Nothing but a number is wanted here: the tally of lines in the material below that include "Task".

*Data provided*.

:::

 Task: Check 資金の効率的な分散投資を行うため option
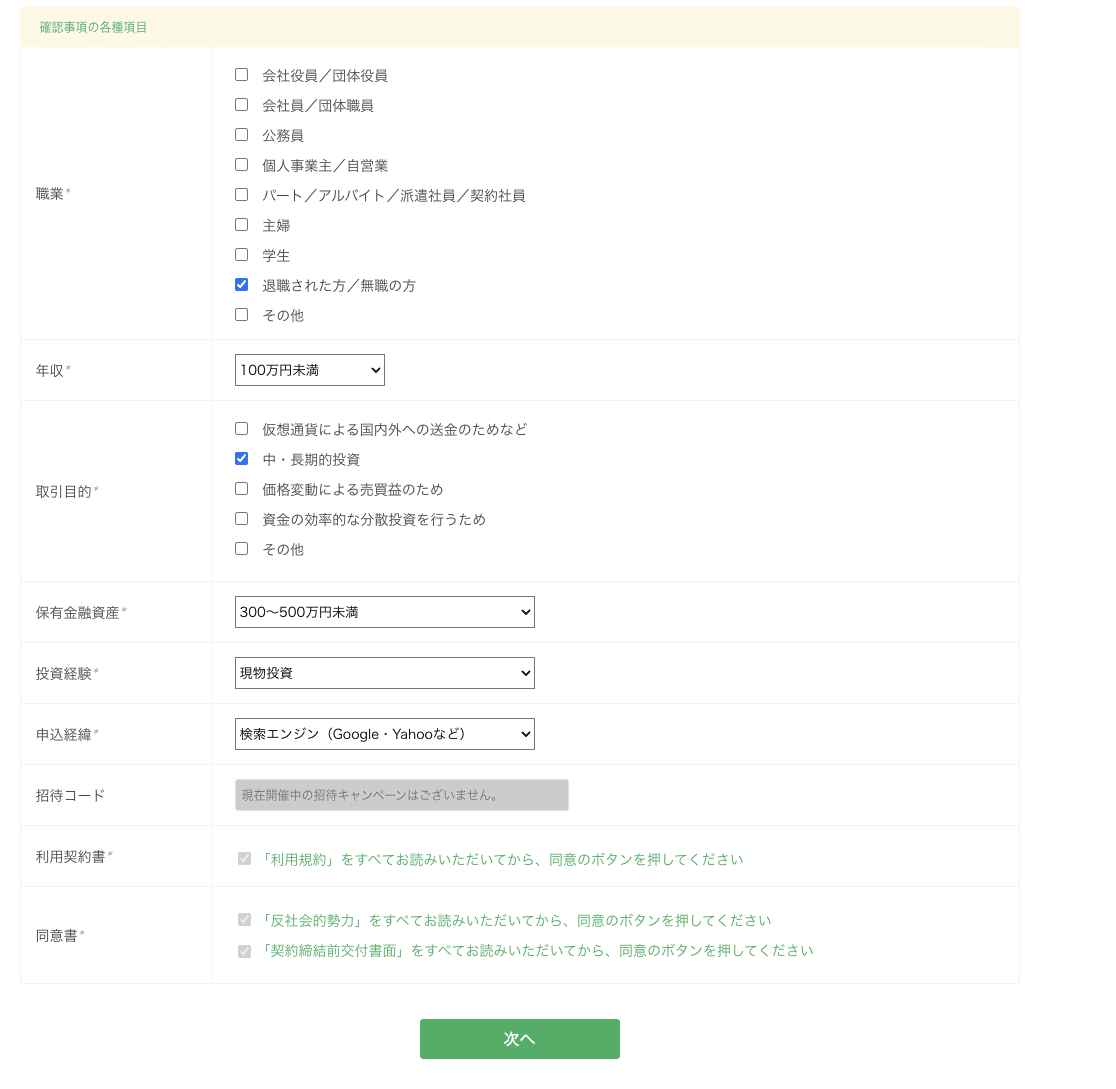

:::

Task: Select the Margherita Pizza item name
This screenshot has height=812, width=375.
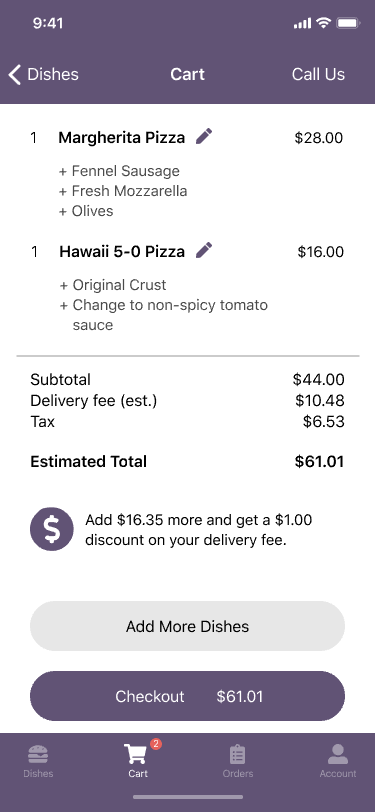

:::

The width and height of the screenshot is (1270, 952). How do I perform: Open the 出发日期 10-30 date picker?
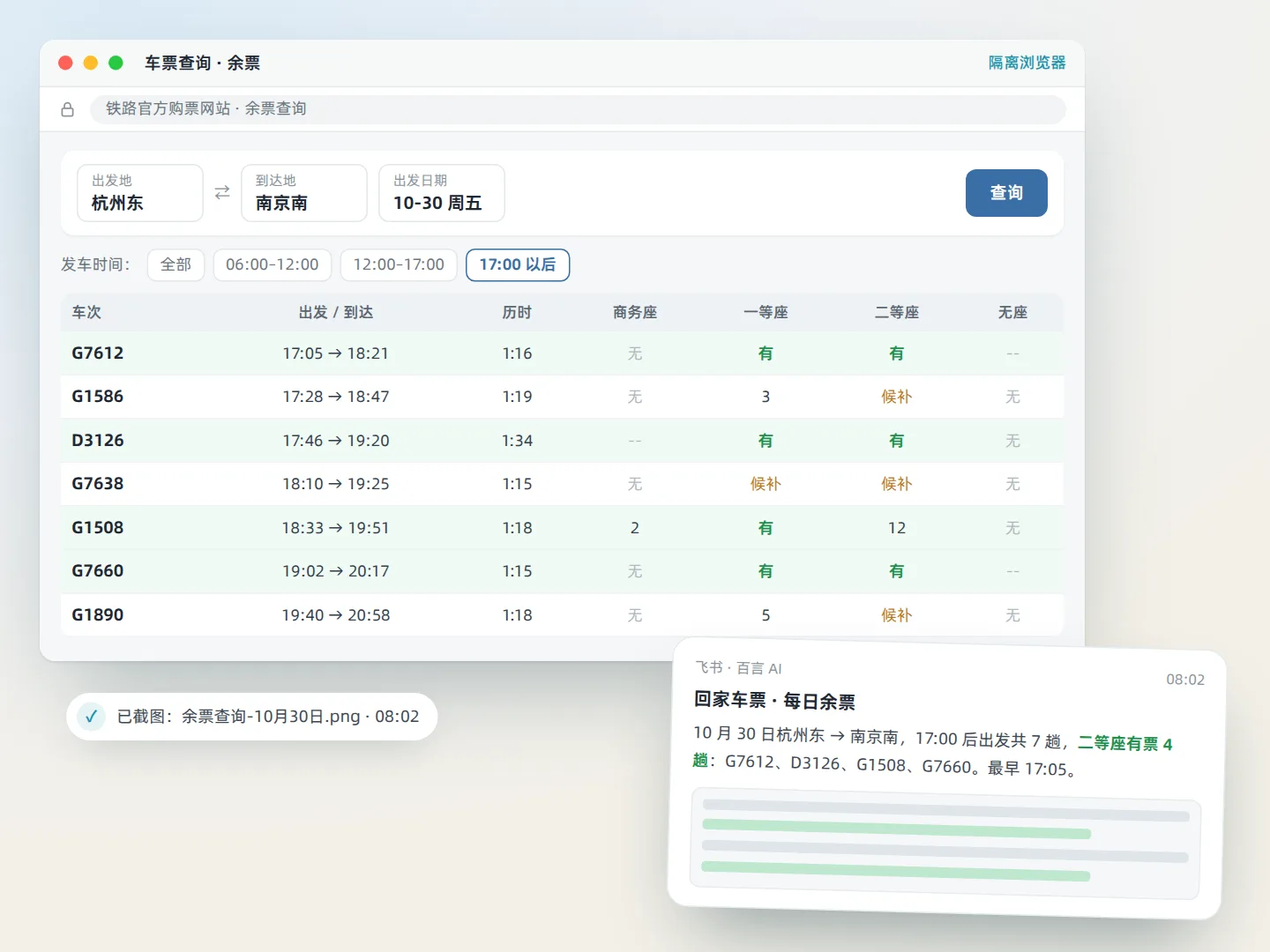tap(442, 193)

:::

*Answer to this exercise*. 2